Emmanuel, I think you're referring to the 8-bit limitations? The reason is just a practical one: Canon did not have a DSP chip that could handle a 10-bit baseband at the time the C300 was developed. All they had was the DIGIC DV III. However, this chip does process the sensor data at 12 and 13 bits before being conformed to 8-bits. We have to remember Canon isn't in the same situation as Sony or Panasonic, who have an established line of CineAlta and Varicam cameras that have the 10 bit infrastructure already developed.

Tim,
You believe the DSP is to blame for not having 10bit from the HDSDI?

Tim,
You believe the DSP is to blame for not having 10bit from the HDSDI?
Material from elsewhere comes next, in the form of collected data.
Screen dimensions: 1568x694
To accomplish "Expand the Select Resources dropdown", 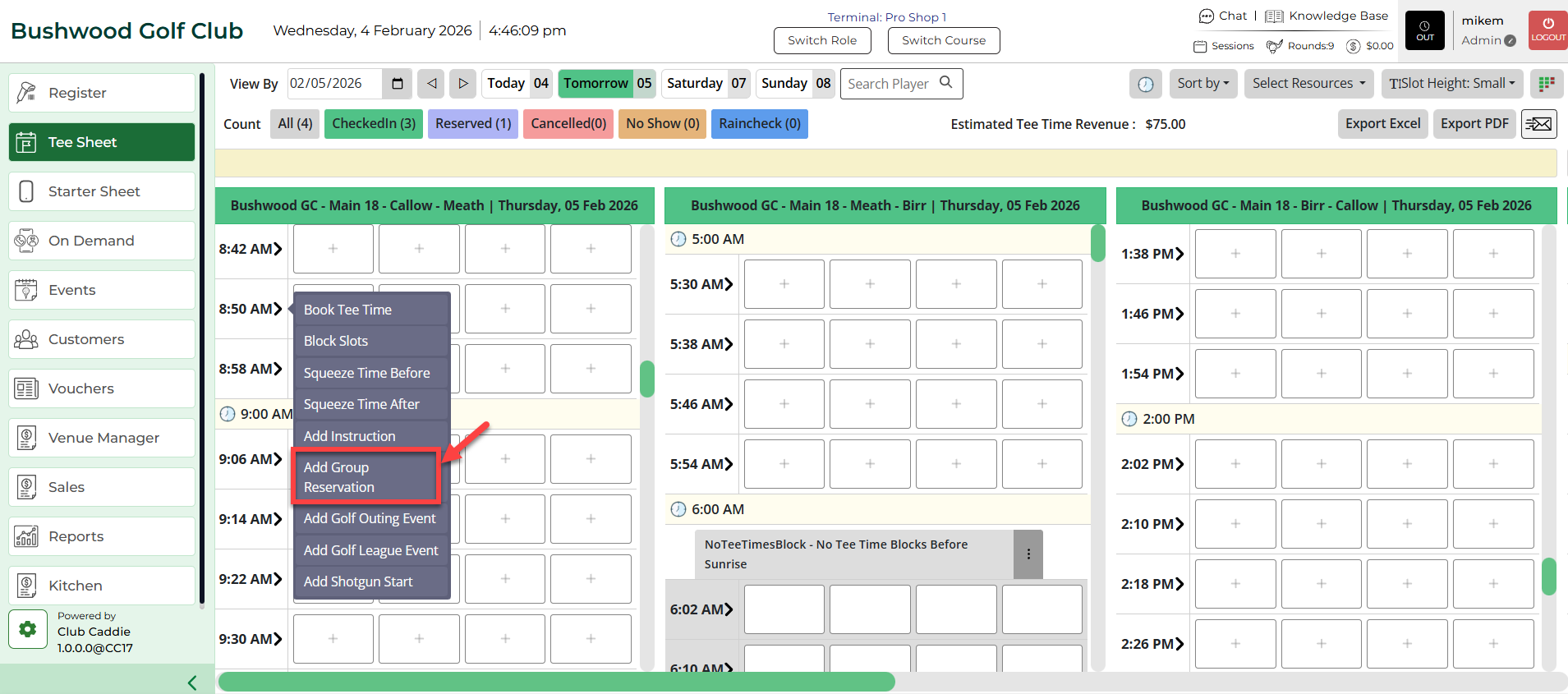I will coord(1308,84).
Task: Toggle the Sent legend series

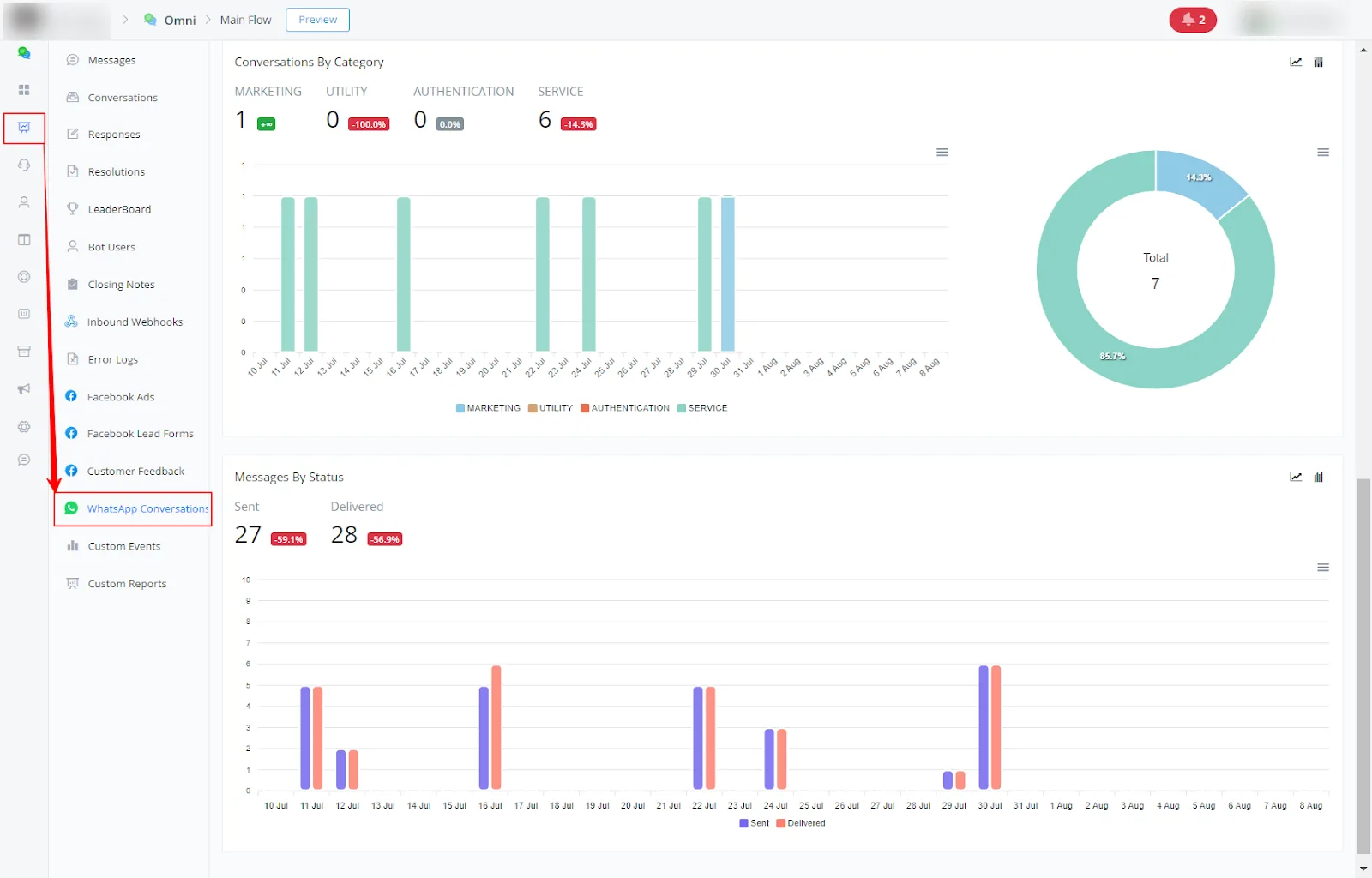Action: [755, 823]
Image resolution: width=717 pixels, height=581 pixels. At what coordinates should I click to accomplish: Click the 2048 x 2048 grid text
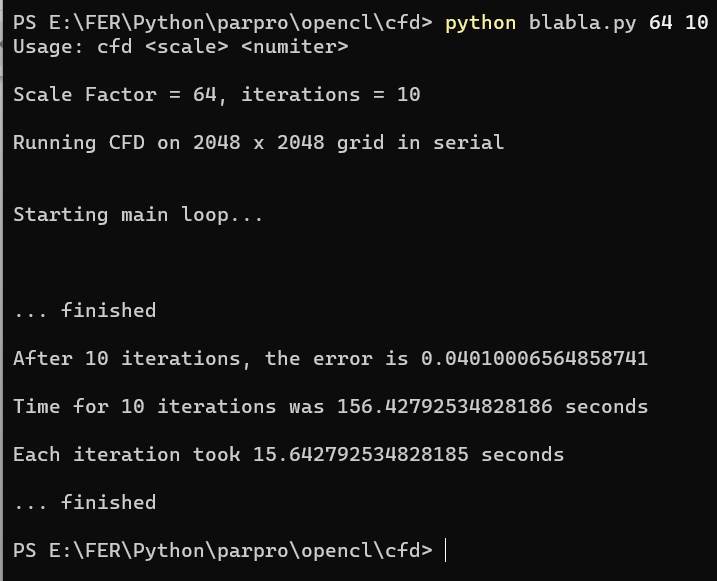(288, 143)
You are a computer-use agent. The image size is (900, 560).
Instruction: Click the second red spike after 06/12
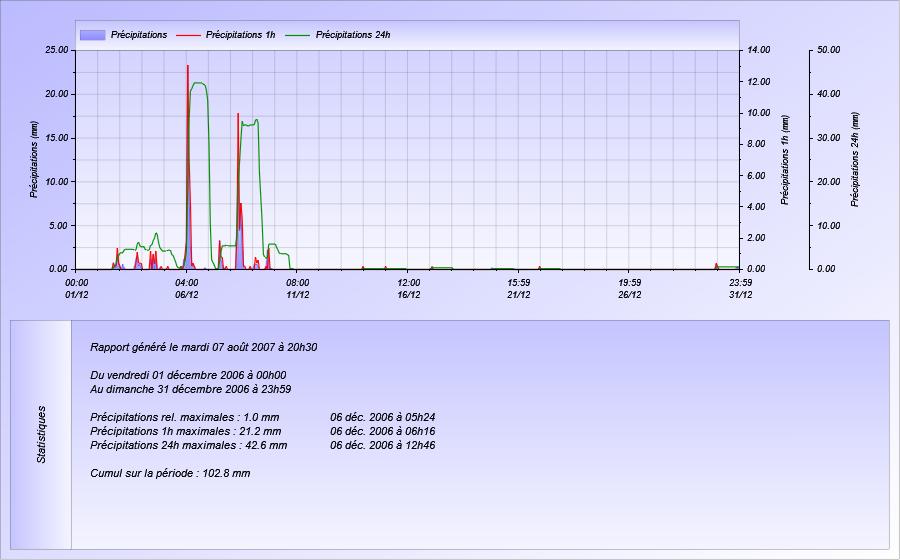(x=238, y=116)
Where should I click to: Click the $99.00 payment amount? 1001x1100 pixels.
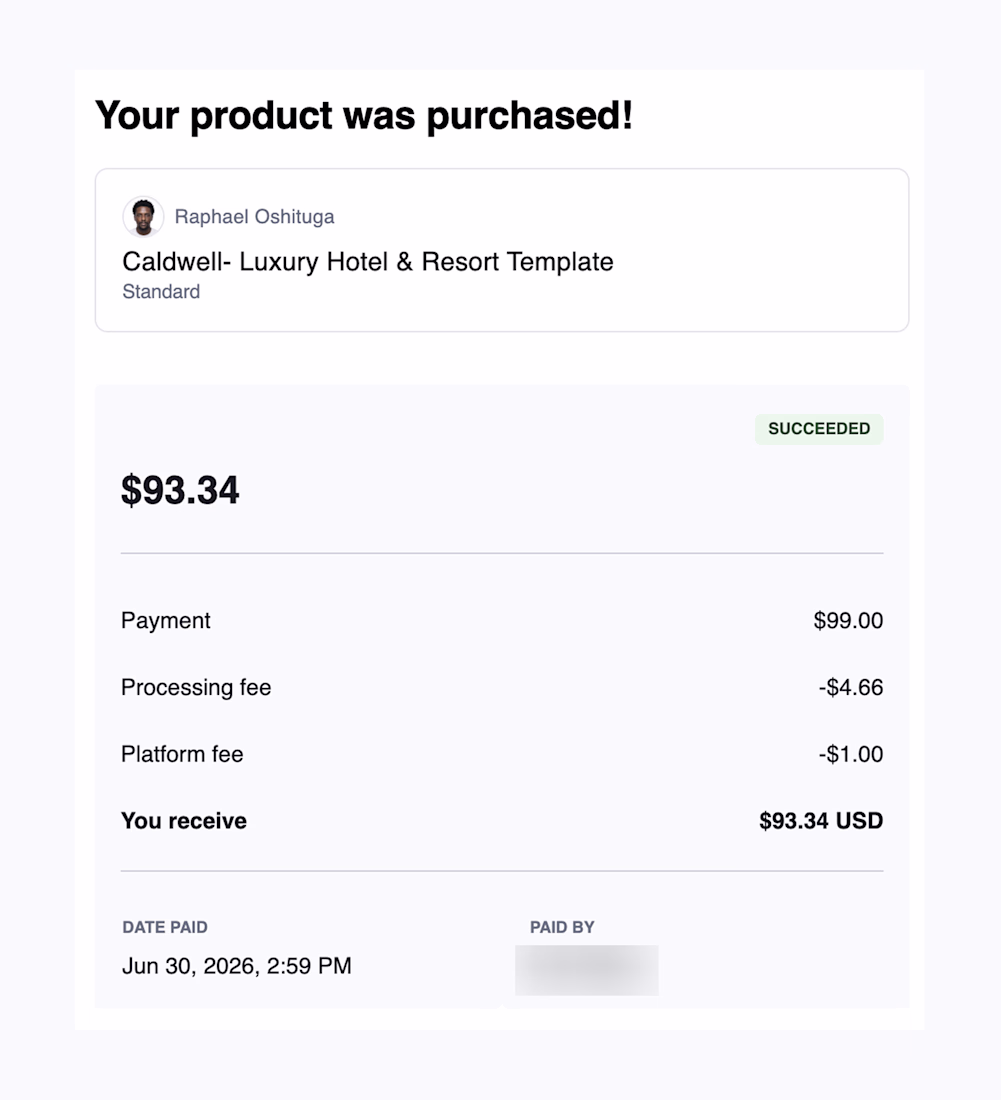tap(848, 621)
Yes, that's what Larry Thorpe says in this interview:

HD Magazine - HD Mag - Canon's Larry Thorpe on the C300's design andorigins (http://www.definitionmagazine.com/journal/2011/11/9/canons-larry-thorpe-on-the-c300s-design-and-origins.html)

At about 3:10 he talks about why it can't do 10-bits, but he also says in the future Canon will move from 8-bits. Lots of other interesting tidbits in that interview, as well.

Another reason for 8-bit is that there is a trade-off in terms of resolution quality and color quality at work......... it's better to use those pixels for resolution than for pixel depth.
There is also a trade off between bitdepth and compression. (For the same data rates.)

And banding can be brought on by too much compression, as well as over manipulation with low bit depth.

And in the case of bitdepthh, it's a direct correlation. You'd have to up the bitrate by 25% for comparable compression. (All other factors kept the same.)